Startup founders are building companies on WhatsApp

Creating new firms and services easily and cheaply opens up the world

In Asia, where I work as a partner at an early-stage VC firm, startups are regularly rolling out a minimum viable product (MVP) and then transacting on messaging apps.

Companies like shoe brand Portblue, AI e-commerce company Sorabel and Sama, an online recruitment platform for migrant workers, all started life using WhatsApp and Facebook Messenger to communicate with customers, onboard users and raise brand awareness.

For many years, WeChat has been the default app for daily life and business in China. It’s estimated that more than 30% of all internet traffic in China is through WeChat, and in 2017 they introduced “mini-programs,” where businesses could build apps inside WeChat. Now you never have to download any apps or go to a browser to access millions of services and businesses in WeChat.

We now see a similar trend in Southeast Asia. Here, WhatsApp is the dominant social platform and, while it has not built the same infrastructure for building apps, startups have found a way around that and now run many services on top of WhatsApp, validating with customers quickly and cheaply. These companies are not only mobile-first, but they are also WhatsApp-first.

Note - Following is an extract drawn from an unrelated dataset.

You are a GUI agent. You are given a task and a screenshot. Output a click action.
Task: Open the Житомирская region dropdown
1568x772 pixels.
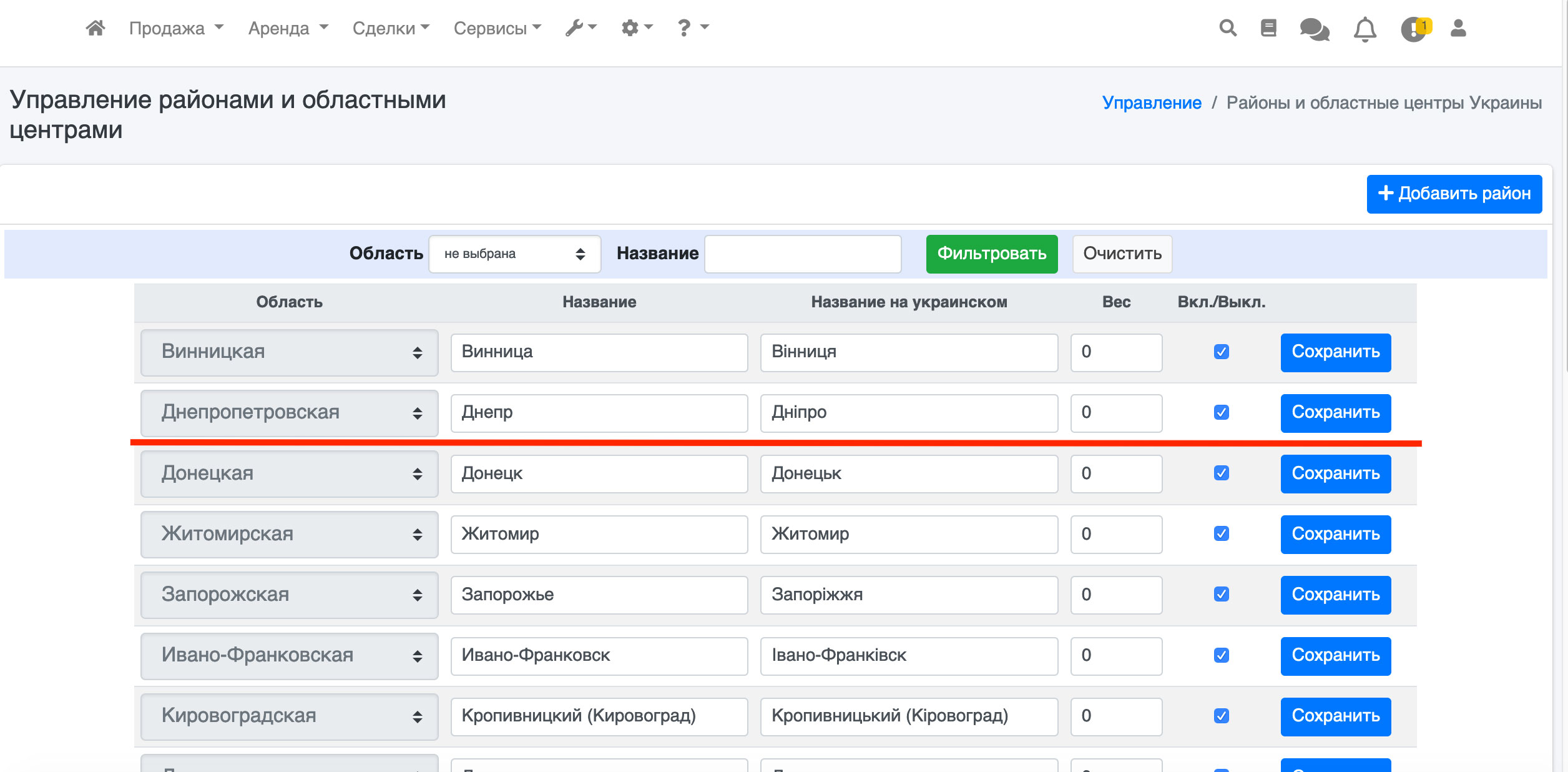(289, 534)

Sampingan, an Antler portfolio company founded here in Singapore, provides an on-demand workforce to businesses in Indonesia. The first version of the product was on WhatsApp. The team sourced and managed more than 2,000 blue-collar workers in Indonesia who completed 25,000 jobs in the company’s first three months.

Lisa Enckell is a partner at Antler, an early-stage venture capital firm and startup generator.

“We did this by creating hyper-local WhatsApp groups and using Google/Zoho [web-based cloud tools] forms for registration and to validate people,” said founder Wisnu Nugrahadi. “We tested and launched our reseller vertical to increase our worker’s overall earnings on WhatsApp. Then we built an ordering and tracking system on top of WhatsApp late last year. Today, we’re selling tens of thousands of products per month just through this platform on WhatsApp, and we are in the process of moving it to our own app next month.”

In Indonesia, people now spend an average of nearly five hours per day using mobile phones. Half of that time is spent on social and communications apps. Using the phone in daily life and, more importantly, to do business, is the default there, and in many other countries in Southeast Asia. According to a recent report from App Annie, WhatsApp Business App was Indonesia’s second-fastest-growing social app in 2019, enabling small and medium-sized businesses to communicate directly with their customers.

Mixing messaging with money

And there is an even more profound change already underway — how, when everything is as fast and pervasive as WhatsApp, you can move people and money more easily. Sama, which on-boards construction workers seeking jobs abroad on Facebook Messenger and WhatsApp, anticipated at the outset that there would be possibilities to enable financial inclusion in its recruitment model. If you are logging someone’s identity and can prove they have worked, you eliminate a majority of challenges working with financial and utility companies.

The immediate development they saw was cooperation with telcos and online remittance companies. Many of Sama’s users rely on weekly prepaid SIM cards due to a lack of documents and payment methods (most telcos want credit cards and utility bills).

And it is the same story for remitting payments through companies like TransferWise and InstaReM. Through proving work and identity (and the ability to quickly ask for the data from users through a chat interface), Sama is giving people the opportunity to get a phone contract and pay lower fees when sending money back home, providing security and certainty for their families.

WhatsApp started piloting payments in 2018 and got regulatory permission last month to roll out WhatsApp Pay to 10 million users in India. In January, Mark Zuckerberg said we should expect rollout across several countries within six months. Facebook will move fast, but is not moving as fast as WeChat, China’s Tencent’s messaging and payments app, which has always done both.

We should expect to see a many-horse race here. The tech giants, more nimble money transfer companies and even startups will all close in on the opportunity: build out or start from scratch tools that enable us to communicate, work, trade and transact all in one place.

A decentralized tech universe

And we shouldn’t forget changes that will empower all of us to utilize software faster. The no-code movement, already huge in Silicon Valley and gaining traction around the world, describes using tools like Webflow, Airtable and Notion to build products more quickly and simply than before. These tools are built with a “design-first” mindset, meaning non-coders can use them, or they enable people to integrate data, via databases and APIs, instantly.

By making building companies and services easier and cheaper, we open up the world. While one piece of technology might widen inequality, an amalgamation of capabilities that make it easier to work and trade improves millions of lives. It’s cheaper and more accessible than ever to launch a product that quickly can reach millions and solve real problems.

While the internet transcends borders, payments — dictated by fiat currencies — do not. We’ve seen great examples of startups making transactions orders of magnitude easier, like PayPal, TransferWise and many more. But we need to go even further. We are unprecedentedly global, working in and visiting more places than ever before. The exciting thing is that we don’t know where the next work-money-related leap will come from — but I think we are very close to seeing it.